> **Source document**
Tuesday, October 18, 2022 by Chad Swiatecki

The Community Development Commission will take another month before deciding to support a proposal to convert the long-vacant Nash Hernandez Building into an intergenerational facility providing care and services to seniors living in East Austin.

The commission voted unanimously to revisit the agenda item next month, following occasionally intense debate among commission members about the role of longtime community members in deciding the future of the building, which is located on the grounds of Holly Shores/Edward Rendon Sr. Metropolitan Park at Festival Beach. Last week’s meeting featured a presentation from representatives of the Austin Geriatric Center, also known as the Rebekah Baines Johnson Center, which has undergone redevelopment to expand its housing options.

The proposal for the 9,600-square-foot facility, which has been idle since 2011, would bring an adult day center, therapy facilities, community garden, and gallery space to the building along with play areas and child development facilities for kids.

The Nash Hernandez building is currently under the administration of the city’s Parks and Recreation Department, which has previously explored using it as a shared space with the Austin Police Department. Converting it into an intergenerational resource and activity center (IRAC) would cost $2.2 million to renovate, plus $3.7 million in startup and operational costs that stakeholders expect would be contributed from local foundations and other nonprofits.

Jacqueline Angel, a member of the advisory board that is working to build support for the project, told the commission that outside agencies will be crucial to the success of the facility and offering support services for area seniors.

> **Source material**
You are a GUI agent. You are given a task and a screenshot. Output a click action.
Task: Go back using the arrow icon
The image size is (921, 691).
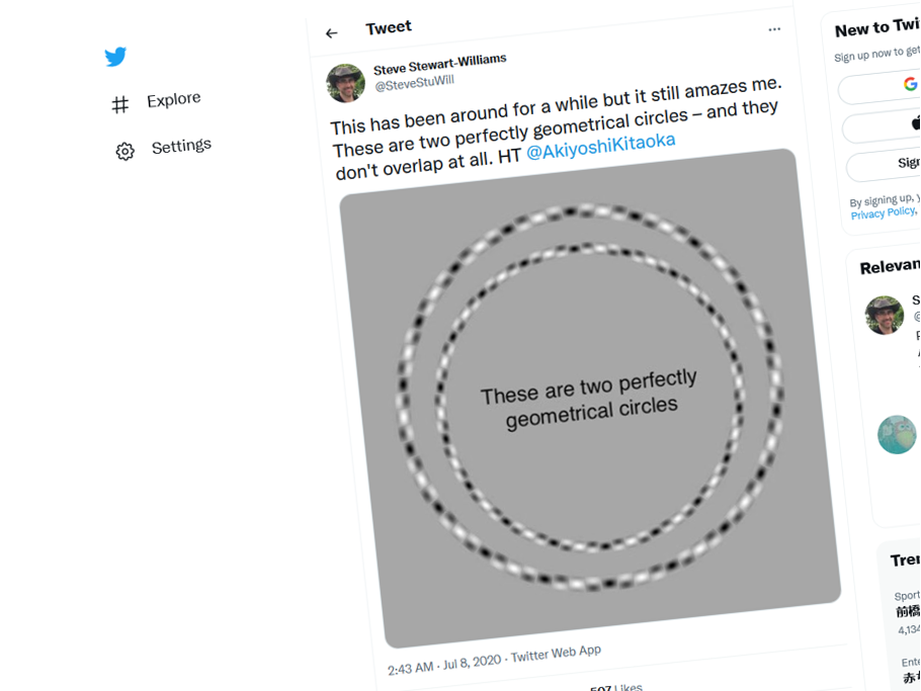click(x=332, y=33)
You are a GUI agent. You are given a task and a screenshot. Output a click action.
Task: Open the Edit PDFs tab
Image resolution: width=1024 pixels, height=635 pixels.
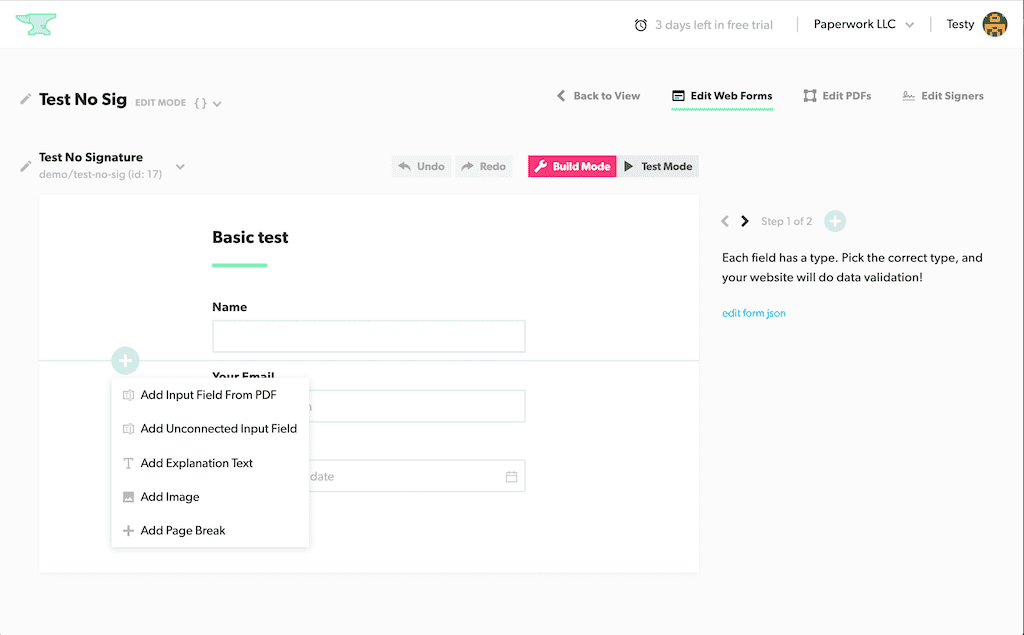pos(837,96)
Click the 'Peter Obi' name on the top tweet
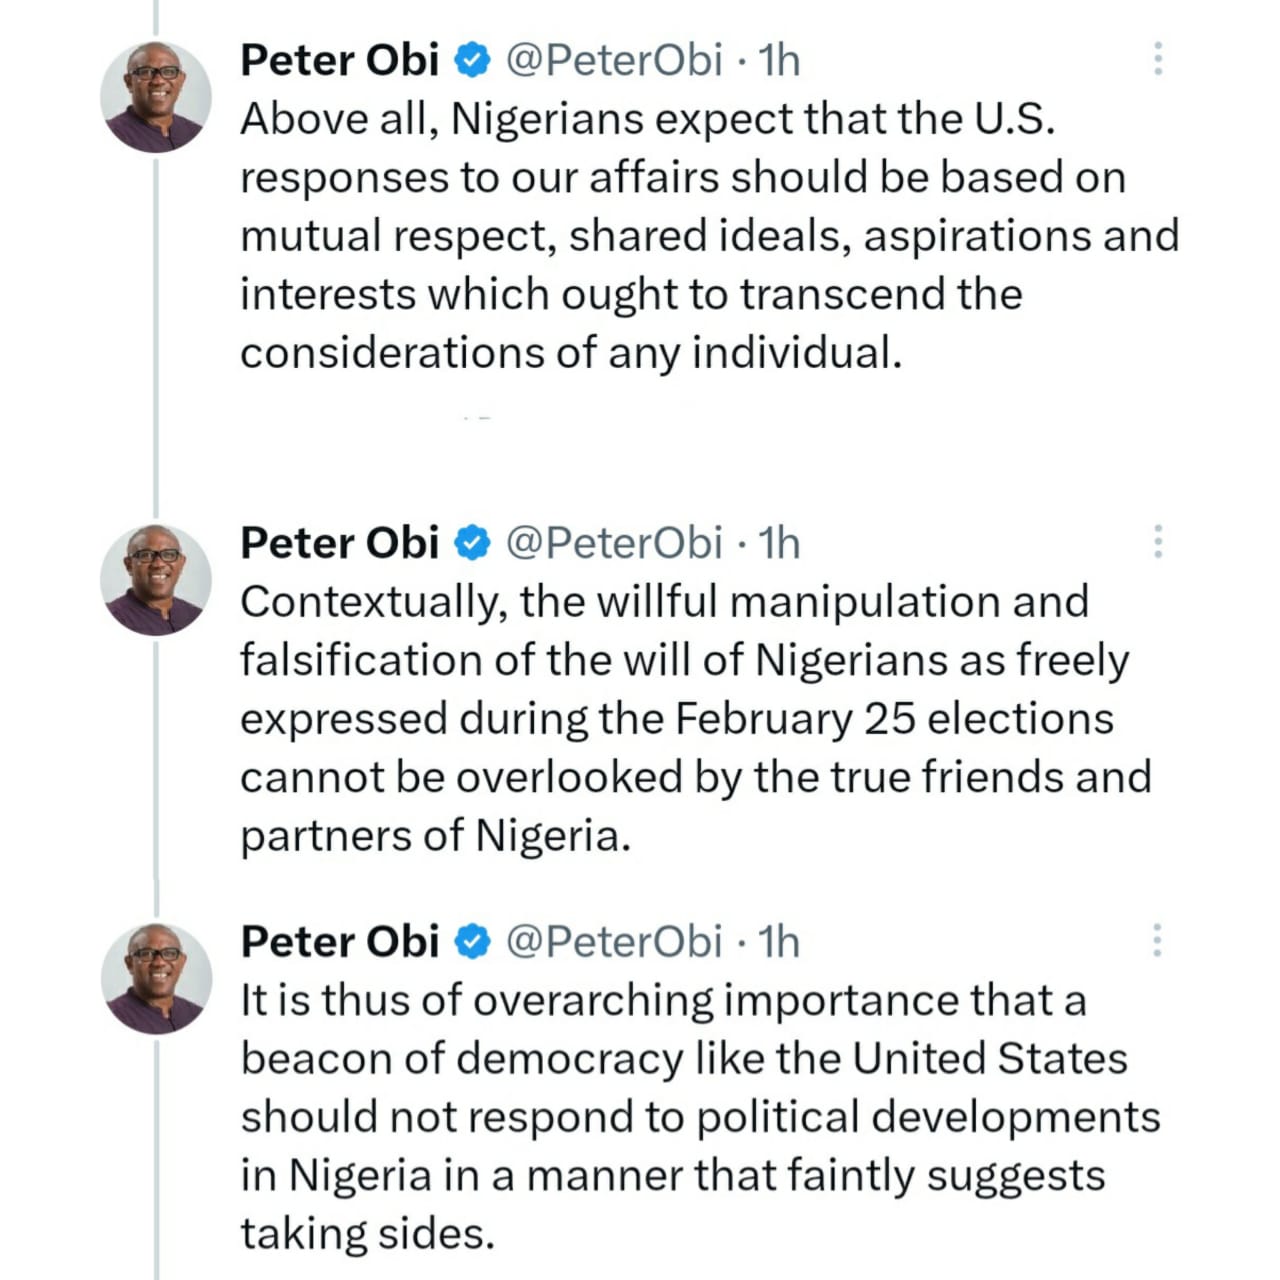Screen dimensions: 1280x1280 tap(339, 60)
...
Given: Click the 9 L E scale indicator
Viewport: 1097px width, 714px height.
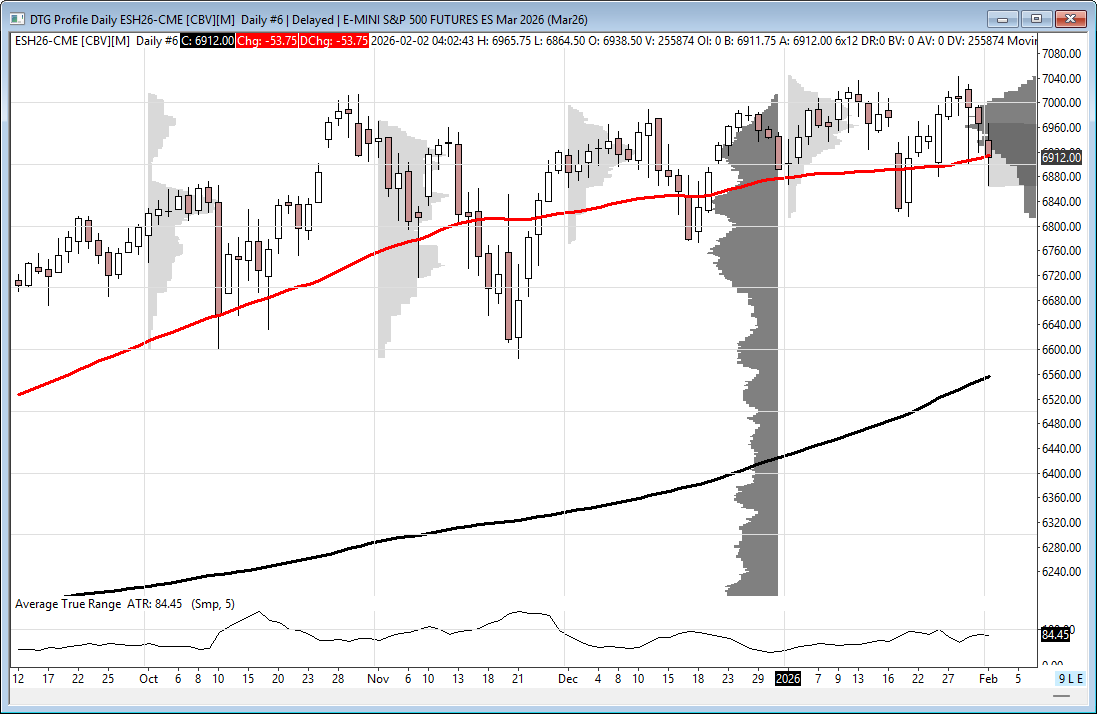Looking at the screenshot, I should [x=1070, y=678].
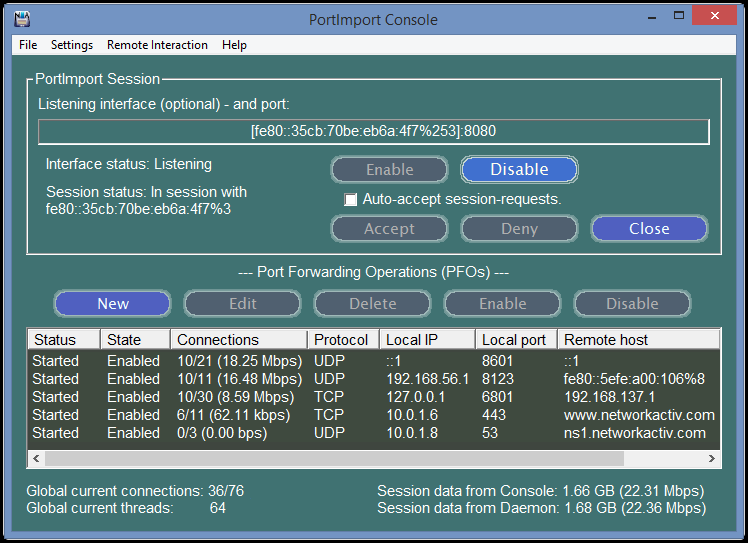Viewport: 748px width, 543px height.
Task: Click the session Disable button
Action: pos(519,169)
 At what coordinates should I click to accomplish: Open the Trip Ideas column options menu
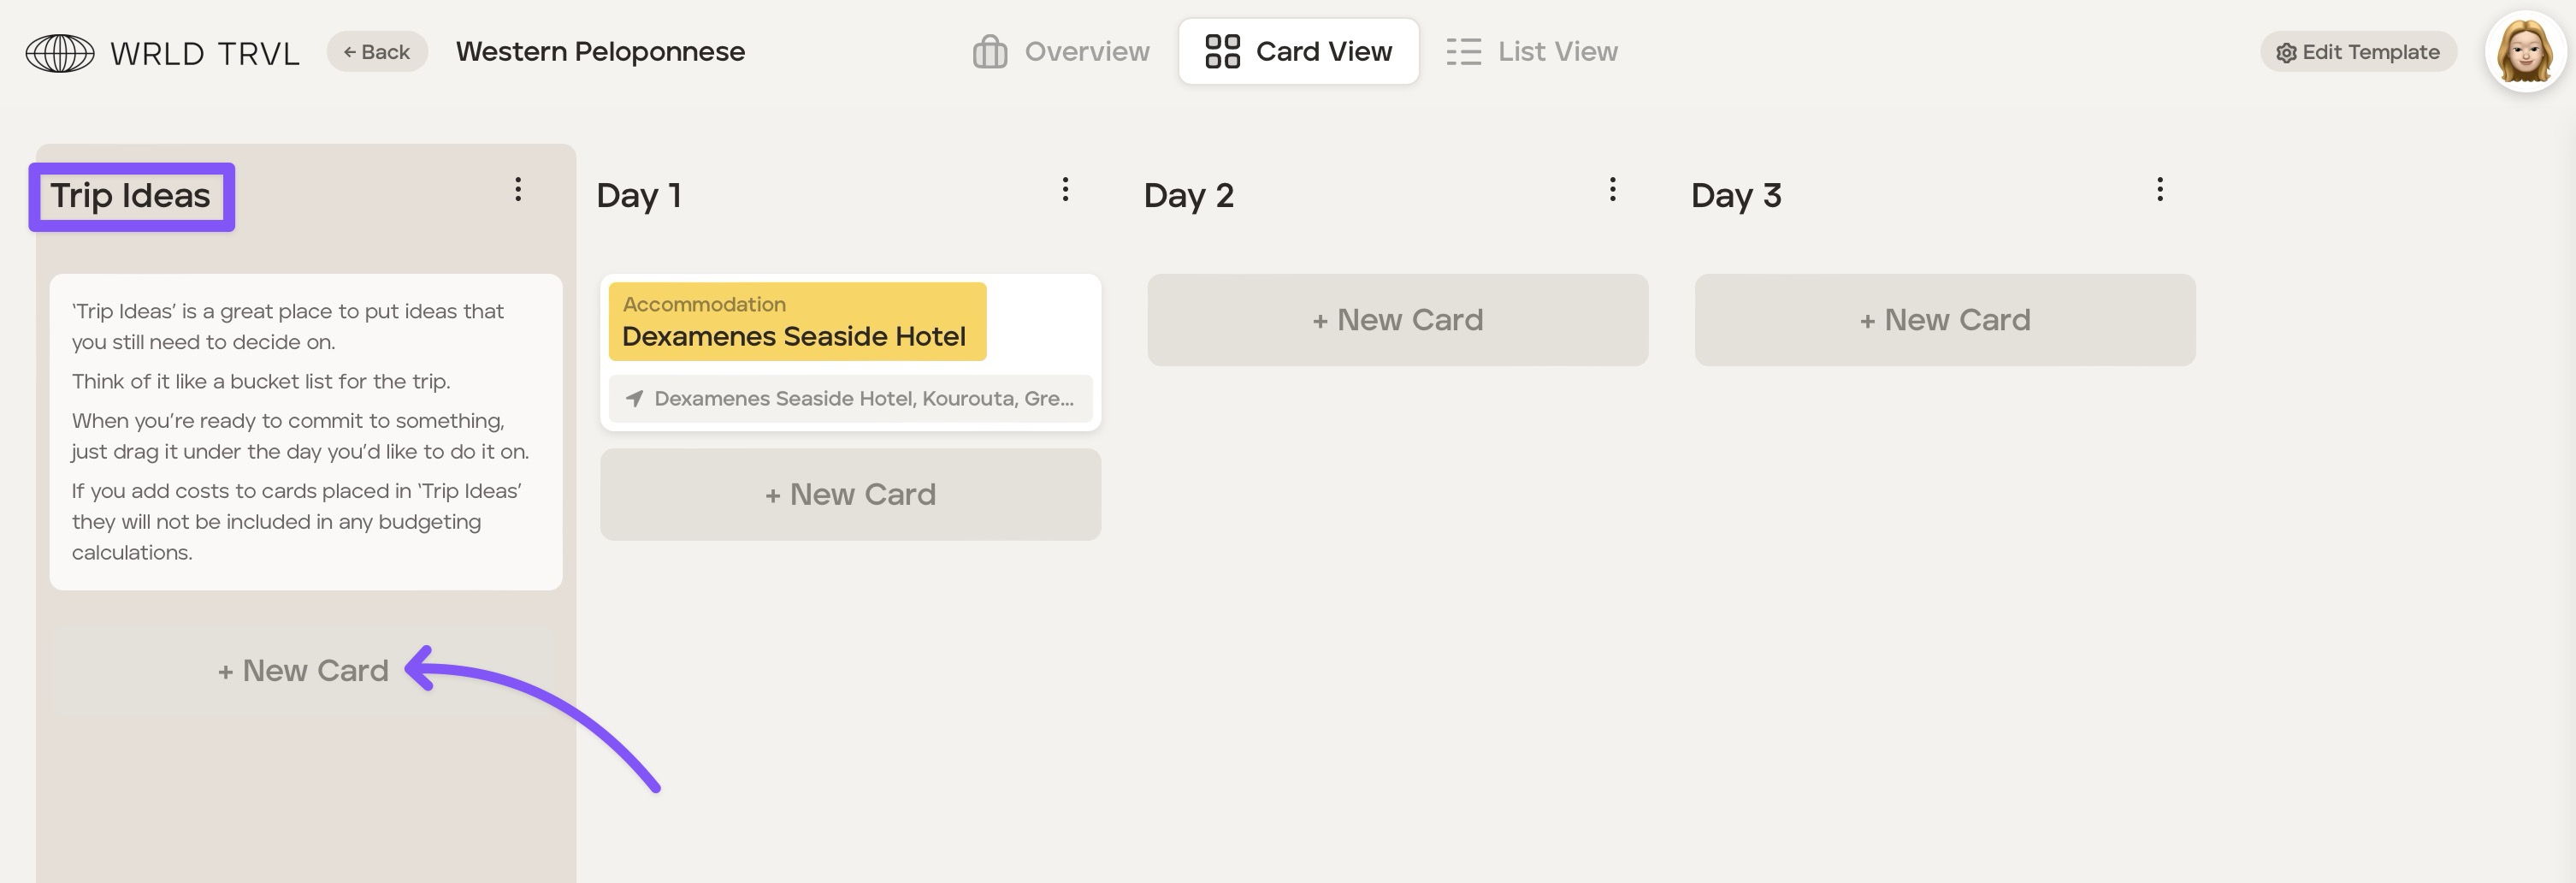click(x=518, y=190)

> **Exercise 1**
Answer these questions using the article about the Nash Hernandez Building:
(a) Since what year has the building been idle?
(b) How much would it cost to renovate the building into an intergenerational resource and activity center?
(c) Which city department currently administers the building?
> **Exercise 2**
Carry on the article about the Nash Hernandez Building from its last sentence.

> **Expected answer 1**
(a) 2011
(b) $2.2 million
(c) The Parks and Recreation Department

> **Expected answer 2**
“We feel that it’s important that our partners from outside government also help … they understand how important it is for (seniors) to be able to get not just to the IRAC but that they may need to get dropped off at the pharmacy or to pick up groceries,” she said. “We have all different levels of health care needs and functions that will serve those who need it most, for our low-income and the neediest in our community who are really wanting these services.”

Commissioner Bertha Delgado, who represents East Austin neighborhood associations on the commission, said she wants more consideration and recognition given to previous plans and proposals for the Nash Hernandez building, including community efforts and visioning that in some cases predate the focus on senior services.

“We wanted to integrate elders and youth to do a learning center, and have computers there because we have a gap when it comes to technology. We wanted the food forest to work with meal preparation to teach about food sustainability,” she said. “The way this proposal wants to make this a citywide thing and bring all these people into our park and our neighborhood, we are already encroached and we are not going to support this and have more people come into the area and utilize the space that the community worked hard for.”

The decision to delay the support for the project was intended to let commissioners closely review City Council action over the years related to the need for senior facilities, while also giving the community more opportunities to discuss the issue.

“With things like this I hate to see when there are a bunch of partners ready to pony up the dollars and do the work and there’s a building just not being used,” chair Amit Motwani said. “This is not a commitment of funding or a commitment of resources. I think this represents so much of what this commission can be sharing our opinion on, particularly with respect to the needs of one of the fastest-growing demographics, if not the fastest-growing demographic, in our city.”